Internauci donoszą o cenach cukru
W Rumunii można go dostać za niewiele ponad 3 zł, podobnie w węgierskich sklepach stacjonarnych. Na Słowacji w jednej z sieci handlowych jest obecnie w promocji i zamiast 4,49 zł jest dostępny za jedyne 3 zł. Tyle kosztuje polski cukier w zagranicznych sklepach w przeliczeniu na złotówki.
Wśród wpisów w mediach społecznościowych na ten temat można przeczytać:
"Chcesz kupić tanio cukier jedź do Budapesztu! Tam polski cukier z Torunia jest w cenie 3 zł/1 kg".
Główne kierunki eksportu z Polski
Polska jest trzecim producentem cukru w UE. Produkcja krajowa przekracza 2 mln ton rocznie, a konsumpcja wynosi około 1,6 mln ton.
Według wstępnych danych Ministerstwa Rolnictwa i Rozwoju Wsi opublikowanych 26 lipca w okresie od stycznia do maja 2022 roku Polska eksportowała łącznie 280 562 tony cukru.
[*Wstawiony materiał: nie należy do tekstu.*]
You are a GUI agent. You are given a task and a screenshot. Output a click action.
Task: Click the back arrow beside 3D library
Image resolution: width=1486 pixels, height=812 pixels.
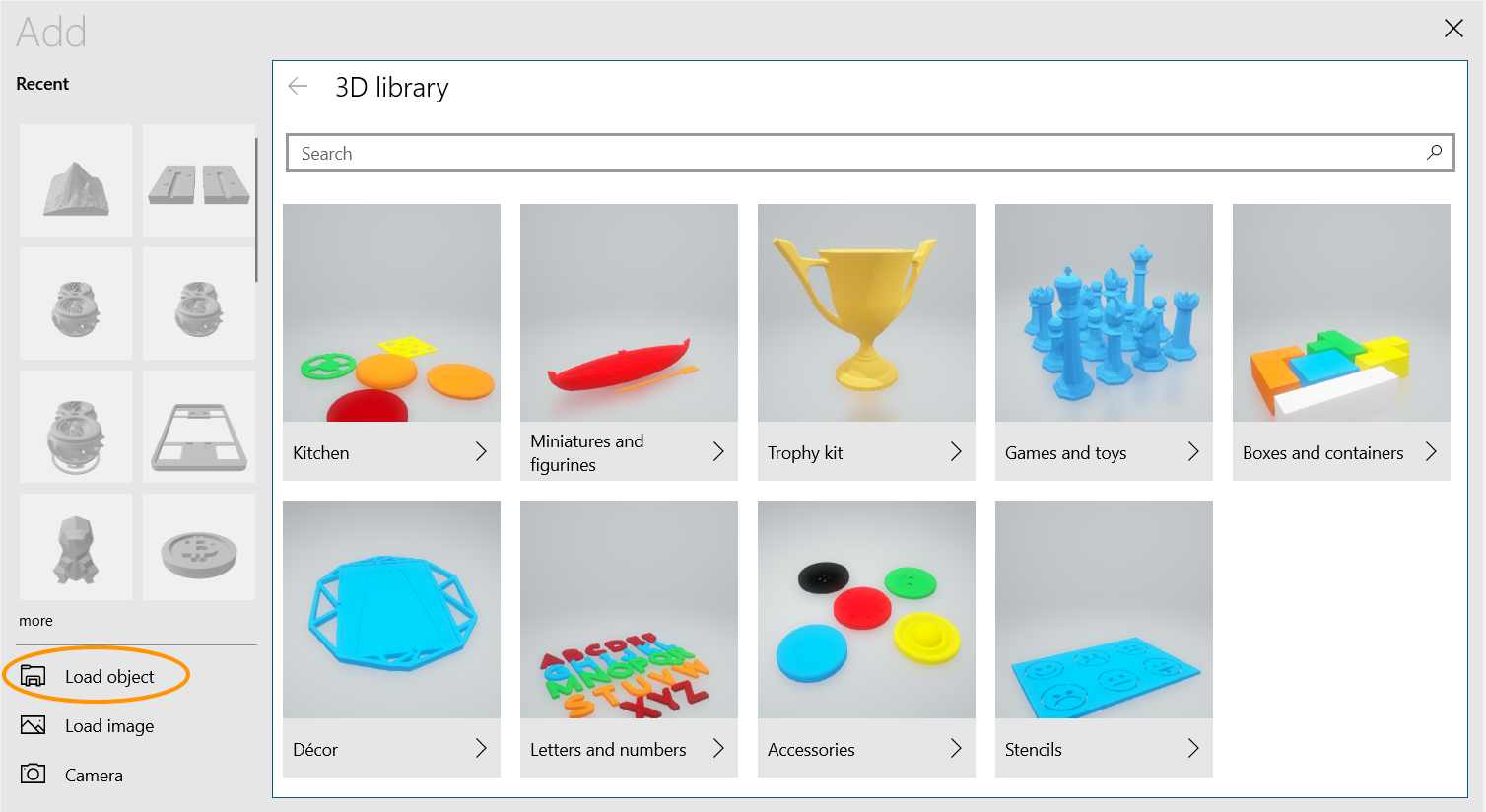tap(298, 87)
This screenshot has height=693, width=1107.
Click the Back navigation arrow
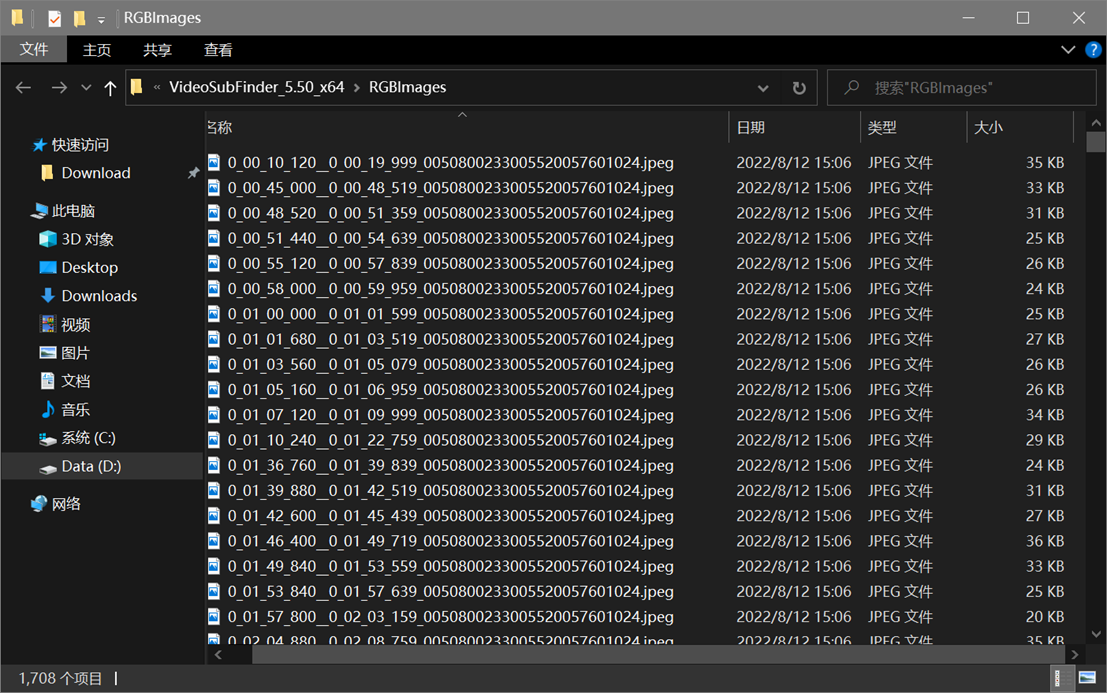point(23,88)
Dla porównania, w tym samym okresie ubiegłego roku eksportowano cukru więcej, bo 285 521 ton.
Kraje, do których Polska eksportowała najwięcej cukru to Izrael, Niemcy, Rumunia, Węgry, Kuwejt i Włochy.
Kluczem brak paniki
Michał Gawryszczak ze Związku Producentów Cukru wyjaśnia, że ceny sprzedaży cukru dla konsumentów są ustalane przez sklepy lub sieci handlowe:
„Tak jest też za granicą. Producenci cukru nie mają na to żadnego wpływu. Sprzedają towar po określonej cenie na przykład do sieci handlowej i dalsze losy tego towaru zależą już tylko od wspomnianej sieci”.
Dlaczego w innych krajach polski cukier może być tańszy niż u nas? Odpowiedzią jest ogromny, w zasadzie nieuzasadniony popyt na tak duże ilości cukru jak w Polsce, który powoduje brak jego dostępności, stąd też cena jest wyższa.
Ceny cukru wzrosną?
Jak zauważa Mariusz Zielonka z Konfederacji Lewiatan, wzmożony popyt w Polsce, a co za tym idzie brak dostępności produktu na rynku, może prowadzić do dwóch rzeczy:
„Albo producenci cukru, widząc wzmożony popyt i konieczność wywiązania się z kontraktów zagranicznych, podwyższają cenę hurtową produktu, albo detaliści podnoszą cenę. Prawdopodobnie mamy tu mieszany scenariusz, czyli obie strony podnoszą cenę”.